I try to talk. The words don’t form the way they should, but I grab hold of them, I force them out and they’re a little clearer now. The headache is leaving.
“Caleb,” I say, “I can shelp.”
“Let me do what I have to do,” he says, having to yell to be heard over the dog as it barks and bangs its paws against the other side of the fence, the taste of blood not enough for it. My cell phone must have hung up in the fall because it starts ringing.
“You can’t, can’t . . .” I say, and have to spend a few seconds sucking in air. “The girls, shoe can’t shurt them.”
“What kind of monster do you think I am?”
He kicks me again, then takes off toward the house, runs down the side of it, and is gone. I get to my knees but can’t get any further. I roll onto my back and grab my phone. Before I can answer it the people from next door put their heads over the fence.
“You kicked my dog, you f*cker,” one of them says, and he starts to come over. He’s joined by his buddy who says “you’re going to f*cking pay.” Both of them have shaved heads with similar scars running across them that look like badges of honor. Maybe they got that way playing with knives.
I pull out my badge and show it to them. They look at each other, passing a look as if unsure of what to do next, unsure whether kicking a police officer to death is going to be worth the years in jail they’ll have to spend for it. I can already see their lawyers going to work, showing pictures of their dog and saying how it was my fault it bit me, how as humanitarians these two men had to defend its honor, that only coldhearted individuals wouldn’t have kicked the shit out of me.
“Just go back inside,” I tell them, the words feeling right now. “Backup is here,” I say, knowing how bad things are going to get if they don’t believe me. “Go back inside and don’t do anything stupid.”

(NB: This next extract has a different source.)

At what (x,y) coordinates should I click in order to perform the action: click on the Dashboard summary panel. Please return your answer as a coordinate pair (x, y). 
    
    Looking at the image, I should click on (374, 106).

“Pig,” one of them says, and the other one spits on me and the guy who spoke seems to hate the idea he didn’t spit on me first, so makes up for it by spitting on me twice. Then they climb down off the fence, yell at the dog, and take it inside.
My phone has stopped ringing. I wipe the spit off of me onto the lawn. I follow the path Cole took out onto the street, taking as much weight off my left leg as I can. Nobody comes out of the house. My pants are damaged, and when I roll them up there’s a row of puncture holes, all of them leaking blood. The phone starts ringing again. There is no sign of Cole. No sign of any of the patrol cars.
I sit down on the curb and put the phone to my ear. “Yeah?”
“We’re at the slaughterhouse,” Schroder says, and I have to press my finger into my other ear to drown out the dog, but instead all I can hear is my heart beating. “Cole was here. So was Dr. Stanton. Tate, one of the girls, Cole has left one of the girls for us to find. She’s fine, Tate, a little scared, but other than frightening her, Cole hasn’t hurt her at all.”